With Amazon, chain stores and other retailers putting mom and pop operations out of business all over the United States, closures such as Novel-Tea common these days. Basalt lost its book store about a year ago, and that store was attached to some pretty deep pockets. Hutchens pockets are not so deep. “I haven’t had a paycheck in six months,” she said. “It’s all gone to paying the rent (and other expenses).” One of the last retail lessons Hutchens learned, which a friend told her, was to pay herself first. “But Carbondale needs a bookstore. … I was hoping the economy would change.”

Hutchens said she’d been in arrears with her rent ever since the recession hit two years ago. The first three years in the store she’d done OK, and made some changes to expand her line, including cards, CDs and gift items, but those new items “didn’t pay the bills.” Since just after Christmas 2008, she’s had no employees, other than when her daughter, Jennifer Beuter, filled in. “People don’t have the money to shop,” she explained.

Novel-Tea is located in the “newer” end of the Dinkle Building (the one-story section), one door east of the Floral Boutique and right next to Green Miracles. The store is about 20 feet wide and 100 feet deep, with an airy 15-foot ceiling (which is the building’s original beaded board). Hutchens’ cash register is behind the store’s east window. Books and displays fill the east window. From her cash register perch through the window, Main Street Carbondale looks just like Main Street in Tipp City, Ohio, where Hutchens grew up. “Tipp City even has railroad tracks at the end of the street, just like Carbondale,” she said as a pair of elderly woman approached the cash register and asked whether Hutchens had any large-print books. “I’ve only got one left,” she said, directing the women to a section of book shelf that used to carry many more. “It’s Judy Picoult. She’s well known.”

Through her years at the store, Hutchens enjoyed creating an eclectic inventory, based on reviews she read and also knowing the tastes of the town. “Carbondale is a progressive town.” Authors you wouldn’t find at Novel-Tea included Sarah Palin. “Although I’d special order it for you.”

Hutchens said she doesn’t blame anyone for her store’s demise, but does blame the recession, Amazon and new electronic devices such as Kindle and iPads. Hutchens said there are many people who don’t understand that to shop on the Internet means they are taking business away from locals who are there on Main Street to serve them.

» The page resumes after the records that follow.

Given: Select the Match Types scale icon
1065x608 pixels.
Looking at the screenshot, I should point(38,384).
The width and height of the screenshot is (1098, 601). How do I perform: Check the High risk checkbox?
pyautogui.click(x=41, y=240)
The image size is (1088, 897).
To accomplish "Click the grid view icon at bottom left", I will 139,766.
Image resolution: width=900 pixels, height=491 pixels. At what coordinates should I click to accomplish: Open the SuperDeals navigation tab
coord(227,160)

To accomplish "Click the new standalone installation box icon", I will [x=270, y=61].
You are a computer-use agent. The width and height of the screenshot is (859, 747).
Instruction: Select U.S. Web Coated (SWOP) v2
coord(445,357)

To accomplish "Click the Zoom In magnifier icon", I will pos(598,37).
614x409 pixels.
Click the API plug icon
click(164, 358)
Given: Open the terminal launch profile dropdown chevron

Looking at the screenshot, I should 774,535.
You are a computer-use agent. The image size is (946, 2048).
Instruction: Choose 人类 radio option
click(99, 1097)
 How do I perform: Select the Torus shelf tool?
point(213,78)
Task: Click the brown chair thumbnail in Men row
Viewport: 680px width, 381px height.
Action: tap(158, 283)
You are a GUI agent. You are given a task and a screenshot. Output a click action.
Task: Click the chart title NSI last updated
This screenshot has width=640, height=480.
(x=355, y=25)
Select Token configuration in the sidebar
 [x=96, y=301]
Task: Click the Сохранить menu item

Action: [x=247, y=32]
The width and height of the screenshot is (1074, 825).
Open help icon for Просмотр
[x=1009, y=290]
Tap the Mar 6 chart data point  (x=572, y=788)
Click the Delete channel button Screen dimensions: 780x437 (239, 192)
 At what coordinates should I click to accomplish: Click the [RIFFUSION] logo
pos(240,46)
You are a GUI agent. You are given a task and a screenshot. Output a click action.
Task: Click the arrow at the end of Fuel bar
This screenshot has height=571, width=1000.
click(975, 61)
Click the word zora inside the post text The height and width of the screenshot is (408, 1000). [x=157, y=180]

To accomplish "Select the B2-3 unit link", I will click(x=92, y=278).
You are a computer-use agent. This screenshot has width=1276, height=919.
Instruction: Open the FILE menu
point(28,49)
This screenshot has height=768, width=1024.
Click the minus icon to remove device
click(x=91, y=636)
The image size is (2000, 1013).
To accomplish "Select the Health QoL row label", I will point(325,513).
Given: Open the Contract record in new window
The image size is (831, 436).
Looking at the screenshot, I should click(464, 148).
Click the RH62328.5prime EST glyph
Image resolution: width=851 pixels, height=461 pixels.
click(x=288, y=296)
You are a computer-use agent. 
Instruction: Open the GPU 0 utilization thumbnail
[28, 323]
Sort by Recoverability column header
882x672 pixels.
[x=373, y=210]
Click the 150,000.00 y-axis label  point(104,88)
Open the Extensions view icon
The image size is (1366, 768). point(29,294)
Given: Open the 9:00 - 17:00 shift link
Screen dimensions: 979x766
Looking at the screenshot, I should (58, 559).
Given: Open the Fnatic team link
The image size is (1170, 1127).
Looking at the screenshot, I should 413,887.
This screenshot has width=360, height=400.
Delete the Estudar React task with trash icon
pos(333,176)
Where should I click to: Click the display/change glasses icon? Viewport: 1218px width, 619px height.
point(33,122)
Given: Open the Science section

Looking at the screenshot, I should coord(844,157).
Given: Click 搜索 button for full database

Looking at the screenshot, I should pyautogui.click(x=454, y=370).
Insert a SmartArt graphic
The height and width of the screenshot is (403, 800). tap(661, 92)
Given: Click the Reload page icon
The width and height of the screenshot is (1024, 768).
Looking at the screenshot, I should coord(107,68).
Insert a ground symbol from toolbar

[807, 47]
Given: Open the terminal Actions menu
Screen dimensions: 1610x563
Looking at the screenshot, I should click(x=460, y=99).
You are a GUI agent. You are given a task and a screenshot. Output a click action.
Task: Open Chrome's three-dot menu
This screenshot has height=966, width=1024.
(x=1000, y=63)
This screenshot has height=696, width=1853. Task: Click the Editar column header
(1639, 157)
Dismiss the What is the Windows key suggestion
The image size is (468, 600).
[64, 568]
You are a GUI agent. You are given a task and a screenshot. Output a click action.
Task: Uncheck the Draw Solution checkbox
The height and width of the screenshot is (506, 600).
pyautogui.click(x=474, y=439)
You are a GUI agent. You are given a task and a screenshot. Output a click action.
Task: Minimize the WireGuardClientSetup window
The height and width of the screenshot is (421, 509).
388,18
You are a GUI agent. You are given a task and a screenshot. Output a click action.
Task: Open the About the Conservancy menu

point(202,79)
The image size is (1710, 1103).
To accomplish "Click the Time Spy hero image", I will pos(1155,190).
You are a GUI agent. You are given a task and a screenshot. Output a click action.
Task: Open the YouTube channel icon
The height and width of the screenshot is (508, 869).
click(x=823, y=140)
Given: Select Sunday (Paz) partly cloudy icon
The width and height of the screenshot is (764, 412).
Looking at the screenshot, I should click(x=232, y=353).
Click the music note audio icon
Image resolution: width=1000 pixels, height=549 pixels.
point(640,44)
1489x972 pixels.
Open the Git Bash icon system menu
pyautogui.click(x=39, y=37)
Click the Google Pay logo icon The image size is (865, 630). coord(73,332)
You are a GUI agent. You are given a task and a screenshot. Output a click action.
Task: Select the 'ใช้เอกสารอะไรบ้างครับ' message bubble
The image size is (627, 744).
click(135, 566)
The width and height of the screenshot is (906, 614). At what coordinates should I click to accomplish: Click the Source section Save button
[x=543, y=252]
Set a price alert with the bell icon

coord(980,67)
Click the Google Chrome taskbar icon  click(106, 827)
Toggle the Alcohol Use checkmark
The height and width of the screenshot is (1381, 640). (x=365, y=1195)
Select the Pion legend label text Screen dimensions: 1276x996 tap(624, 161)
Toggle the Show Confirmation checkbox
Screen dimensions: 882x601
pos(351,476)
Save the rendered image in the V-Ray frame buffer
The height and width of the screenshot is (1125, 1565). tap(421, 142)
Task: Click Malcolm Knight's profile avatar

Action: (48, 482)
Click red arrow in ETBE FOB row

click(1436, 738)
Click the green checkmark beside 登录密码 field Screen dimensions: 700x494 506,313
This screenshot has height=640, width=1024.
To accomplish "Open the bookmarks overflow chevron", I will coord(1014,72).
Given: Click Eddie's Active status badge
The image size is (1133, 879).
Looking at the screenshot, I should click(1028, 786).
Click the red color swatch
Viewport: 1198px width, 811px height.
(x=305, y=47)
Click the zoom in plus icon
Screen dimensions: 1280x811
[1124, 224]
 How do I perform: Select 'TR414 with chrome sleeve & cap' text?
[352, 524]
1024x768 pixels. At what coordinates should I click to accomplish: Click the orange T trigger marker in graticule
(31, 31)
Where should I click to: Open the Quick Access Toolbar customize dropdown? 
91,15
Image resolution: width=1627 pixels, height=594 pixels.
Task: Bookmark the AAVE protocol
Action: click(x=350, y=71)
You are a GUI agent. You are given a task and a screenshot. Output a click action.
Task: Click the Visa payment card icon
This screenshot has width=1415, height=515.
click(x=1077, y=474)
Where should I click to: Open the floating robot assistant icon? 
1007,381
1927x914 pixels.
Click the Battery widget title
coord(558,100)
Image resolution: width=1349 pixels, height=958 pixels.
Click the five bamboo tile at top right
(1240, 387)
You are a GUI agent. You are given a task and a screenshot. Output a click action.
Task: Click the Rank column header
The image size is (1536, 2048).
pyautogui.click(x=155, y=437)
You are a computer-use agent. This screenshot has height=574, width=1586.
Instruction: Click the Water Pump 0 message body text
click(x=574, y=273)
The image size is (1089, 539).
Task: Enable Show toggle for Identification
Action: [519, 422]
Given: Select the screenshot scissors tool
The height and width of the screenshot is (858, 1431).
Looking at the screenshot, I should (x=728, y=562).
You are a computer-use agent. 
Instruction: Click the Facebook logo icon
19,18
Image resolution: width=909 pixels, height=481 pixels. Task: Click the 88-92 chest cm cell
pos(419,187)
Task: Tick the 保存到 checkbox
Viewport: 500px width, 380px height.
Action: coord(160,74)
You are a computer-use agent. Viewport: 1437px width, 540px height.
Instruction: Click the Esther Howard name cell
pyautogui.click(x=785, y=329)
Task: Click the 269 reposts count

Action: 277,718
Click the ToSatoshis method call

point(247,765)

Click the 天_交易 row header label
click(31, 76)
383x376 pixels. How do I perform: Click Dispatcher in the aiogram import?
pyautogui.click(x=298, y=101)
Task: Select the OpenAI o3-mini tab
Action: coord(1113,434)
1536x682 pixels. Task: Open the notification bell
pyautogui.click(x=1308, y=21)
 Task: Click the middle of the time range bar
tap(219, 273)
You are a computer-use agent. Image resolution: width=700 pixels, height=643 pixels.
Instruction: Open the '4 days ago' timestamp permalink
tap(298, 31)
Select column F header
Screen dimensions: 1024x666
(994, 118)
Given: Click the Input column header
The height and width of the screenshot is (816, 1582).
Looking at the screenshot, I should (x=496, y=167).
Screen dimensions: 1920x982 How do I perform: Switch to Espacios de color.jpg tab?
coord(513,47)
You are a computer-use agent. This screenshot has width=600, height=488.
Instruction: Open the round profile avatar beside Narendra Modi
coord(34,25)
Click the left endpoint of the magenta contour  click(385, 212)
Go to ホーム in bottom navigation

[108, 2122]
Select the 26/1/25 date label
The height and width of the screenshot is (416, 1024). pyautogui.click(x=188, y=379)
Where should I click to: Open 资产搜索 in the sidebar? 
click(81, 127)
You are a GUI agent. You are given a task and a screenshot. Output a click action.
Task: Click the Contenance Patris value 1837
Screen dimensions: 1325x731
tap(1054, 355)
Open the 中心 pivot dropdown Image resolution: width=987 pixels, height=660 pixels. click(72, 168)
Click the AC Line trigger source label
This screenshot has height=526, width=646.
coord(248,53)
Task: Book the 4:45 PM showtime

For example, not that long ago two women came in and were looking at books. Then one pulled out her smart phone, compared prices to those at Novel-Tea, then said to the other as they walked out, “We can get it for $6.47 on Amazon.”

“People shop a lot on computers now,” she said.

Hutchens said she has until Sept. 10 to vacate the store, but would like to be out by Aug. 30. “It’s just too painful to come in here every day.”

Hutchens said she learned her landlord was making her leave when a man came in one day and announced that he was moving in on Oct. 1. “That’s how I found out.”

Still, Hutchens doesn’t blame her landlord for her store’s closure. “It’s just business.

He gave me two years (to try to come into compliance with her lease).”

Hutchens, who at 52 is a young-looking grandmother, with straight blonde hair and reading glasses that slip down on her nose, said she’s not worried about her future. She plans to get a master’s degree in Spanish and already has three job offers. “It’ll be nice to start getting a paycheck,” she joked.

While customers are sad to see the Novel-Tea go, Hutchens is sad the town will lose a community asset. “Book stores are a landmark in a community.”

Wendy Anderson said she is sad to see her mother’s dream pass away. Wendy enjoyed the store, especially placing special orders for people. “But now, people are ordering more online,” she said.

Anderson mentions the same reasons as Hutchens for the closing of Novel-Tea: the recession, the Internet, Amazon, Kindle and iPads. She doesn’t blame the Novel-Tea’s demise completely on the Internet and electronics and doesn’t begrudge their success. The real issue is right here in Carbondale.

“I’m disappointed in the town for not committing to local businesses,” Anderson said.